Image Restoration, Open-Pit Mine Environmental Monitoring Image Restoration, Parallel Multi-Scale Attention Feature Fusion, Parallel Multi-Resolution Image Restoration

Abstract

The workspace in open-pit mining systems often suffers from insufficient or uneven illumination due to spatial constraints and obstructions caused by large equipment or geotechnical structures, leading to degraded surveillance imagery and consequently impacting safety monitoring efforts. This study designed an open-pit mine surveillance image enhancement model based on a parallel multi-scale feature fusion Transformer to address the degradation of surveillance video images and leverage the superior expressive power of Transformer networks in visual image processing compared to other networks.
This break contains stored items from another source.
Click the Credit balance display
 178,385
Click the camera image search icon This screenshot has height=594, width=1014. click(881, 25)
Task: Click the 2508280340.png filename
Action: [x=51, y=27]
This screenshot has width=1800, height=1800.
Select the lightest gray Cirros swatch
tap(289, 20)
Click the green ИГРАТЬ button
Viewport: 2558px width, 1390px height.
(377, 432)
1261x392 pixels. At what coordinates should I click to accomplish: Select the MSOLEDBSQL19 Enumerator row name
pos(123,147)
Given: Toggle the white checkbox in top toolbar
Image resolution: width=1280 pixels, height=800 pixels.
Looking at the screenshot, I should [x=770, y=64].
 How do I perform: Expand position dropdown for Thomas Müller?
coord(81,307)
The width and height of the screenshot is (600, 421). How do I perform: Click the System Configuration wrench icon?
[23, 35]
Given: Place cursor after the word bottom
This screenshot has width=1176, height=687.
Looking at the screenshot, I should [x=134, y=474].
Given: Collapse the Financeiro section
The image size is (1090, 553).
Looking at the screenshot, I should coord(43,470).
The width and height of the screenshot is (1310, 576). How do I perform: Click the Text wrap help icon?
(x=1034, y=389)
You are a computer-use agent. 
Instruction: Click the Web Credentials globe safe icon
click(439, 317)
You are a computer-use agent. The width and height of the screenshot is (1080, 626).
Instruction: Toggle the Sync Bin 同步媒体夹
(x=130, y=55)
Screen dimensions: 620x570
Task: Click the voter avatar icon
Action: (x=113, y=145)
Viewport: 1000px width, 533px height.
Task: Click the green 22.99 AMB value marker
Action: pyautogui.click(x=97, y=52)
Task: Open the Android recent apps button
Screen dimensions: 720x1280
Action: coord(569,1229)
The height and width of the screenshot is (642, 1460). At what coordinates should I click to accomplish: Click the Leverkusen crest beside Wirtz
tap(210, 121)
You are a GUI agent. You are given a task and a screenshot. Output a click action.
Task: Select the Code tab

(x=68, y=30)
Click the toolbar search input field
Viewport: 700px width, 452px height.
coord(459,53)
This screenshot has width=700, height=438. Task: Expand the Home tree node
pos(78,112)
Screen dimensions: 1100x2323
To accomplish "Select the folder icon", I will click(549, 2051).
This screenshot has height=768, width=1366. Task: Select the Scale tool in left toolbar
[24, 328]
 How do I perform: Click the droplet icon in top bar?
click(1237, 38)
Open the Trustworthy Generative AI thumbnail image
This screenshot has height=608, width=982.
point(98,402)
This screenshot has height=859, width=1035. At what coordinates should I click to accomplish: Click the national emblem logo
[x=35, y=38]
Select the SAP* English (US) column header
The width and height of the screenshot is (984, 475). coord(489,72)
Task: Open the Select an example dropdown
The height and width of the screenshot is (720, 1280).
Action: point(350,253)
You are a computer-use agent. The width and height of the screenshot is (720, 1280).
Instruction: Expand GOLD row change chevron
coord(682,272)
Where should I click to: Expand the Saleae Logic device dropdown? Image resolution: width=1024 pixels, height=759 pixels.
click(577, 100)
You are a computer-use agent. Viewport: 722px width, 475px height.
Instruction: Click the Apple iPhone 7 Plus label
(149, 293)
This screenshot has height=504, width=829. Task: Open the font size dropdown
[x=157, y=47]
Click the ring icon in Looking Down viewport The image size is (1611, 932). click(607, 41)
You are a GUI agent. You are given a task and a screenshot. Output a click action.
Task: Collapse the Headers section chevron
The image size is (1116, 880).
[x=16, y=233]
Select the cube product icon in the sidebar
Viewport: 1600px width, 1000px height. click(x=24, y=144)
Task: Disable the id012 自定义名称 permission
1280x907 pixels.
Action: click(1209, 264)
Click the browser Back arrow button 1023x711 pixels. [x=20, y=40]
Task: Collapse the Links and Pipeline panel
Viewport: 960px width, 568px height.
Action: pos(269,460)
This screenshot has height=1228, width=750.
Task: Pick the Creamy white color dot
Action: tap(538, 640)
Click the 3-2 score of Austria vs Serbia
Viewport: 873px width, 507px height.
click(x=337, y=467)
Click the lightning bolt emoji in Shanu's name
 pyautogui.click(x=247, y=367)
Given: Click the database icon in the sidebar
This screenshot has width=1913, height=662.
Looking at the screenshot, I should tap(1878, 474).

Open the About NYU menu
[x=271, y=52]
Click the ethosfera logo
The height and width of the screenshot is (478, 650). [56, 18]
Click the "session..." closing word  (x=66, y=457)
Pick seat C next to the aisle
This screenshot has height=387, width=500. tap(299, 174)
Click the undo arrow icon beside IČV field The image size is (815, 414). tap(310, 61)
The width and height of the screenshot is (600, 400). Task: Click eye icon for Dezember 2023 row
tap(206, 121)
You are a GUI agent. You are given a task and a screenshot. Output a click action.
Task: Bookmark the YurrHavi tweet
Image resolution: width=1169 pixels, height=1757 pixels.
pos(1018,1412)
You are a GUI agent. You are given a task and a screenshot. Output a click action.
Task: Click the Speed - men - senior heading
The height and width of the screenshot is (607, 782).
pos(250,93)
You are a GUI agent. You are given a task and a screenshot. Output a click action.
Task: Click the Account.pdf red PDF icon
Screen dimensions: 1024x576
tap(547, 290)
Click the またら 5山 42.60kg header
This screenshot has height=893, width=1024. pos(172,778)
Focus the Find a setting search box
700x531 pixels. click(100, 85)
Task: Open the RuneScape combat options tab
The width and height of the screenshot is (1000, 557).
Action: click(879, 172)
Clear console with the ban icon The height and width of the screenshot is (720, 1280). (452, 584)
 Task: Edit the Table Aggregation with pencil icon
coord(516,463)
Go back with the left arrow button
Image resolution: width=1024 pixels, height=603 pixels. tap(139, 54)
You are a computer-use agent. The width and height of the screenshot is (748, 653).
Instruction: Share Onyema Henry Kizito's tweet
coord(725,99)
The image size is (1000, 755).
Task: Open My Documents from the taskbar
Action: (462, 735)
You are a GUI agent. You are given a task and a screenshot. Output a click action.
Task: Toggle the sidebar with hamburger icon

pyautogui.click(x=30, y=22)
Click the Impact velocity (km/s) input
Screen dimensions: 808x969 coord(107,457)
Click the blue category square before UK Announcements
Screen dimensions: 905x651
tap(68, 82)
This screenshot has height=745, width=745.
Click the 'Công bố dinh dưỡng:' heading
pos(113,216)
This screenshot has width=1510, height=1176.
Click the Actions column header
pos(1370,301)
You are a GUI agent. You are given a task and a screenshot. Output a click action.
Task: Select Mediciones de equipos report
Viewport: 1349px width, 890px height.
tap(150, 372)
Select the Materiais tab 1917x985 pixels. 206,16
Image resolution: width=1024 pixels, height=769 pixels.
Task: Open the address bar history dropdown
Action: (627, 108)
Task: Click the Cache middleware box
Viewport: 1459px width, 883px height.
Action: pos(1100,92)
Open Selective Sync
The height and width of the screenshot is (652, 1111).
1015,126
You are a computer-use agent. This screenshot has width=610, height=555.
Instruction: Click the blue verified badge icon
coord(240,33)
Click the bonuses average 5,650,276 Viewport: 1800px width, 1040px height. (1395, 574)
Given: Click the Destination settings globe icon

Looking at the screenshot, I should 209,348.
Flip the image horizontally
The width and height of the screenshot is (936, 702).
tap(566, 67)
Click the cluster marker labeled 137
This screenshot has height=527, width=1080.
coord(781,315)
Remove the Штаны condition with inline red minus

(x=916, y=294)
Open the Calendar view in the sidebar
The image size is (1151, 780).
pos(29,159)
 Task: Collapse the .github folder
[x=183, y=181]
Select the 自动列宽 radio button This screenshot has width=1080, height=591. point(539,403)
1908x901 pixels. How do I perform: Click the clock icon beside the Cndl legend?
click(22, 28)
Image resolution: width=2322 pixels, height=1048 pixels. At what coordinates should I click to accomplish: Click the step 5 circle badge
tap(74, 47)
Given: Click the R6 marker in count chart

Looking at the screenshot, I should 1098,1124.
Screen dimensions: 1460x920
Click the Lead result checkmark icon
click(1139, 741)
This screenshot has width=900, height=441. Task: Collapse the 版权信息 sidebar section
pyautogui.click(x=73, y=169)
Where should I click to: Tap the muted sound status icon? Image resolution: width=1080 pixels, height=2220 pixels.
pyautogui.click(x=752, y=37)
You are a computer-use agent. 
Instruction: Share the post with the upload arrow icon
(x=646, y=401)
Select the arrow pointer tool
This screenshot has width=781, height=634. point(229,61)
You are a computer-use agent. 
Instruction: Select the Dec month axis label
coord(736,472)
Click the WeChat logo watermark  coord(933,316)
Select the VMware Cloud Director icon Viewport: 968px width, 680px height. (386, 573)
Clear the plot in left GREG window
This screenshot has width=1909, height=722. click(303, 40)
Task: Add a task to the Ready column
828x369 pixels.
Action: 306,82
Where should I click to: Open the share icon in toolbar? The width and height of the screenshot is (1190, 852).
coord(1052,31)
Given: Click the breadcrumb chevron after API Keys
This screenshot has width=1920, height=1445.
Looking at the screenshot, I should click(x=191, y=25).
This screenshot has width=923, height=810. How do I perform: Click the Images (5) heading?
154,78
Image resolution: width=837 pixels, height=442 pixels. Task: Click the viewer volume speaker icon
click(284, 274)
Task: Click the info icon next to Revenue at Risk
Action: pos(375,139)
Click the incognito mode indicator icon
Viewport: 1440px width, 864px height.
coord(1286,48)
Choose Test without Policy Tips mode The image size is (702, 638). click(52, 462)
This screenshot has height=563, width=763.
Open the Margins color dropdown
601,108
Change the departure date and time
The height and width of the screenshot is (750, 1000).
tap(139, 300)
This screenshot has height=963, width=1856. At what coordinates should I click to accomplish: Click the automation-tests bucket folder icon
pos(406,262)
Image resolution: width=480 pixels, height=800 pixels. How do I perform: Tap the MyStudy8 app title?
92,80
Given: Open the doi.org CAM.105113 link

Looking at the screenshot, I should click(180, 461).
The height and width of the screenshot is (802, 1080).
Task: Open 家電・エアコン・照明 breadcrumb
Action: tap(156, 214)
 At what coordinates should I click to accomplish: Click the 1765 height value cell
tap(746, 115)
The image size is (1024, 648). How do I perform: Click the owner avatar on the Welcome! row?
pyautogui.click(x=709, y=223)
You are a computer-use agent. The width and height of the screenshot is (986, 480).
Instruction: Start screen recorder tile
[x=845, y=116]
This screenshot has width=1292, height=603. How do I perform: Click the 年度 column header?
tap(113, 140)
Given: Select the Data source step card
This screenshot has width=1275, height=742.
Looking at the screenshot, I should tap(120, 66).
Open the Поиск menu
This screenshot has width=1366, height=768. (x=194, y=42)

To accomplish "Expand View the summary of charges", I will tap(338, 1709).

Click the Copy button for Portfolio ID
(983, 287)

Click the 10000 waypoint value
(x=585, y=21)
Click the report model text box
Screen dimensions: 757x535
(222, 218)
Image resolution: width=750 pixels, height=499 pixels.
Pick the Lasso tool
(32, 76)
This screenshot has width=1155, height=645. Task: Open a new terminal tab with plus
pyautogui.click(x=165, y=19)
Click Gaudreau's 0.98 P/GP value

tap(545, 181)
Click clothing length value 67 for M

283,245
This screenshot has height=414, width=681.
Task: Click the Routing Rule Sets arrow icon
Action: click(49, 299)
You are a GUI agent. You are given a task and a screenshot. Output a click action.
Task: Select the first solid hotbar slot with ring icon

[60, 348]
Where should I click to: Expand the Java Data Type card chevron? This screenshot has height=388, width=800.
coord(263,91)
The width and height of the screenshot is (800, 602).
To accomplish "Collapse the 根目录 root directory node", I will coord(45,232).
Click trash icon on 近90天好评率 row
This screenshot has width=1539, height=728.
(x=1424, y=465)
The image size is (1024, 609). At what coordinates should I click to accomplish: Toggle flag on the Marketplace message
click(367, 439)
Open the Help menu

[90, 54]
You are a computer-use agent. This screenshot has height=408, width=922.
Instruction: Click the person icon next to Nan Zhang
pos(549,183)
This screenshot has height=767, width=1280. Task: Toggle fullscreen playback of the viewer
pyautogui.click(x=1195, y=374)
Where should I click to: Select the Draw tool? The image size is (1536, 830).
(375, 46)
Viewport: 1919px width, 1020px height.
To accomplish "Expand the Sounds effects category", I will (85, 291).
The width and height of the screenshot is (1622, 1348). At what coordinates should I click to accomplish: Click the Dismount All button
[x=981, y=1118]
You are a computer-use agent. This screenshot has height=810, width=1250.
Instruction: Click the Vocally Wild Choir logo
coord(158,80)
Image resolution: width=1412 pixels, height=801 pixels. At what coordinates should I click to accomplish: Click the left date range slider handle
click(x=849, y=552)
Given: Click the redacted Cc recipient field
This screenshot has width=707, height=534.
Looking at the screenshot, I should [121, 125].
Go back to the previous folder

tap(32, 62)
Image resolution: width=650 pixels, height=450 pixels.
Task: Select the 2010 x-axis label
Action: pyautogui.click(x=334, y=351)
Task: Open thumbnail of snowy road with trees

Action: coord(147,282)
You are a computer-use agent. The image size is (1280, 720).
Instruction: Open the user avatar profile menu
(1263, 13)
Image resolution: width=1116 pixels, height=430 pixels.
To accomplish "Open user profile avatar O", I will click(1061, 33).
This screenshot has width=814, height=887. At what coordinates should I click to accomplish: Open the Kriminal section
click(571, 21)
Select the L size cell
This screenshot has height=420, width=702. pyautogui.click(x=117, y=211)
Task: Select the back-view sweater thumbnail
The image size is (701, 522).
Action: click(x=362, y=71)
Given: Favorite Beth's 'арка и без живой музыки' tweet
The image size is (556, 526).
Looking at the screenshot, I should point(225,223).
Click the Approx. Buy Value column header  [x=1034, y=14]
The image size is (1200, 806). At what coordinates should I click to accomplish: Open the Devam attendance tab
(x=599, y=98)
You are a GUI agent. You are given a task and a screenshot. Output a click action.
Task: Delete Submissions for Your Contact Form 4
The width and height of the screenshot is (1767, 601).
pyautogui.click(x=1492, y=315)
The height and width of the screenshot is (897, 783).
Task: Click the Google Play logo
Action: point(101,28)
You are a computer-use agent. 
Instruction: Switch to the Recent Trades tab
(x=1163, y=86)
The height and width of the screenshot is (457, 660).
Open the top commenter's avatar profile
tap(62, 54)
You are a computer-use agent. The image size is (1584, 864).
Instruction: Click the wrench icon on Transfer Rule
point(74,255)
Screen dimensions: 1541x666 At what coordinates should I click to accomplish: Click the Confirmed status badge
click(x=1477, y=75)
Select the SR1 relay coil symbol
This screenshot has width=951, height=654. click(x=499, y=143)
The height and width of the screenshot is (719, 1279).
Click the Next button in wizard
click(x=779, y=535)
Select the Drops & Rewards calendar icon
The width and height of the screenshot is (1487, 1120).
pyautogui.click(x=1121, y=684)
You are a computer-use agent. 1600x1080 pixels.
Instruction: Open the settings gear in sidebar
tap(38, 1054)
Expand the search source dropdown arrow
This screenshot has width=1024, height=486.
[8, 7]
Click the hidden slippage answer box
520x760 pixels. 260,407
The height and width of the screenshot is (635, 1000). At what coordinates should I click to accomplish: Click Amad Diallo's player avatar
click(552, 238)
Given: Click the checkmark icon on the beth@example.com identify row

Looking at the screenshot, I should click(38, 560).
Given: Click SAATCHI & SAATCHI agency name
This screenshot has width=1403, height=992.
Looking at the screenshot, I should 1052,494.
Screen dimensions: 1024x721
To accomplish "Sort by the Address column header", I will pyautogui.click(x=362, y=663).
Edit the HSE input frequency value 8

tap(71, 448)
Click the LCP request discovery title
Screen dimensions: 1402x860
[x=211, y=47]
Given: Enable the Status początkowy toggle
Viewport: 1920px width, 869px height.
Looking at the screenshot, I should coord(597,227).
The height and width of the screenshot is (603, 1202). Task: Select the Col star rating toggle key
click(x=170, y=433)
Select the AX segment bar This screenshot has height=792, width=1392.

The network architecture mainly processes and integrates full-size feature maps and various levels of downsampled feature maps in parallel, preserving both the semantic relationships of image elements and their overall structure. The downsampling process of the network aims to maximize the extraction and restoration of the luminance features of small-sized objects from low-resolution images. By integrating features from downsampling, full-size image processing effectively restores illumination, thereby enhancing the accuracy of the images. To reduce the computational demands of the Transformer structure and facilitate its application in monitoring imagery, we employed an orthogonal self-attention mechanism along both the rows and columns of the image to be processed. This mechanism shifts the network's computational demand from exponential to linear growth. During the training phase, the network model was trained using a dataset collected on-site to enhance the model's adaptability to field conditions. SSIM and PSNR test results confirm that this model performs exceptionally well in open-pit mining production systems.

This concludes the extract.